Aquelas pessoas que contam suas dificuldades e suas esperanças em Lula são quem mais comovem entre os entrevistados do comício, pelo significado que tem seu esforço. A copeira desempregada Rosa, 60, veio da Brasilândia reclamando que “o governo que está, aí, não existiu”. Perto dela estava a vendedora de cocada em semáforos de São Mateus, Juvenilda, 62, que tinha um brilho nos olhos ao falar de Lula. “Quero que o Lula ganhe para a gente não passar fome nunca mais. Pego cesta básica da prefeitura, moro numa ocupação. Quando ele era presidente, criei meus filhos trabalhando em casa de família, e nunca passei fome. Hoje, trabalho que nem uma condenada e passo fome. Tem dia que não tem um ovo para comer e tenho que pedir para os vizinhos”, disse, acompanhada do filho de 12 anos.
Como ela, outra mãe que sofreu as consequências desse governo foi a manicure e cabeleireira Fátima, 38, que perdeu seu salão. Perguntada se votaria no Bolsonaro, ela mostrou o adesivo no peito: “Ele Não!” “Ele não ajuda a gente, ele extorque. Se depender dele, tudo aumenta de preço”, disse ela, acompanhada de dois de seus oito filhos.
Maria Aparecida, 53, veio de Osasco em defesa da democracia e “pela volta do Lula”. “O Lula sempre fez o que eu esperava de um presidente. Ele governa para os pobres, não discrimina outras religiões.”
O cineasta Uli, 76, e a dentista Yara, 65, estavam festejando. Ele, “o encontro do Brasil com o coletivo”. Ela, “a volta do Lula”. Enquanto ela elogiou o governo Lula, por ser a única vez que viu diminuir a desigualdade no Brasil, ele criticou “o capitão”, por ser aquela pessoa “que foi castrada na vida”, e aprendeu apenas a obedecer e matar. “Uma pessoa inábil para presidir”. Yara se refere a ele como alguém que não afetou sua vida, mas sua alma. Perguntada se estava chateada com o governo, ela disse que estava “puta da vida, mesmo”.
A advogada Gláucia chegou de Caraguatatuba em grande estilo.

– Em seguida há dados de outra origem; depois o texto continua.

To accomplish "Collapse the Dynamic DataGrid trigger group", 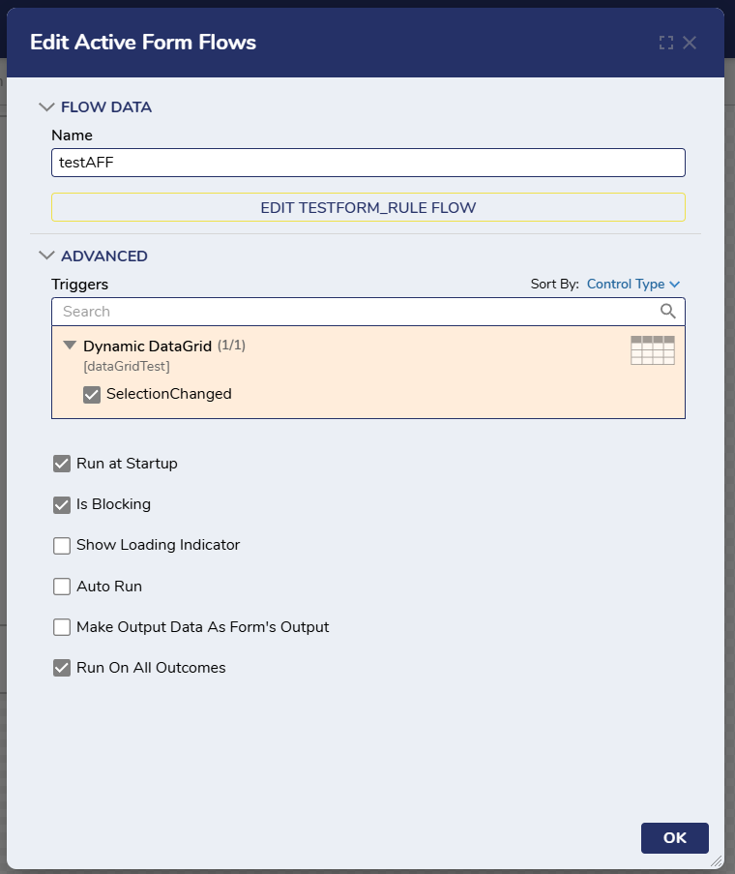I will (70, 346).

Toda fantasiada de estrela. Faz parte de um coletivo de bordadeiras de esquerda. Não queria nem falar de Bolsonaro, porque “hoje, é só alegria e afeto”. Mas quando começou, xingou ele de péssimo, genocida, terrorista, horrível.
Finalmente, no fundo do palco estava a técnica de segurança do trabalho, Carmen, 61, que esperava a chegada de Lula. “Não podia perder esse comício!”, disse ela, contando que faz parte de um coletivo de esquerda, formado em função da liberdade de Lula. A conversa com ela foi interrompida pela chegada do comboio do ex-presidente, com muitos carros blindados, uma viatura da Polícia Federal e escolta de motos. Os carros, todos iguais, tinham vidros escuros, então não deu nem pra saber onde estava o presidenciável.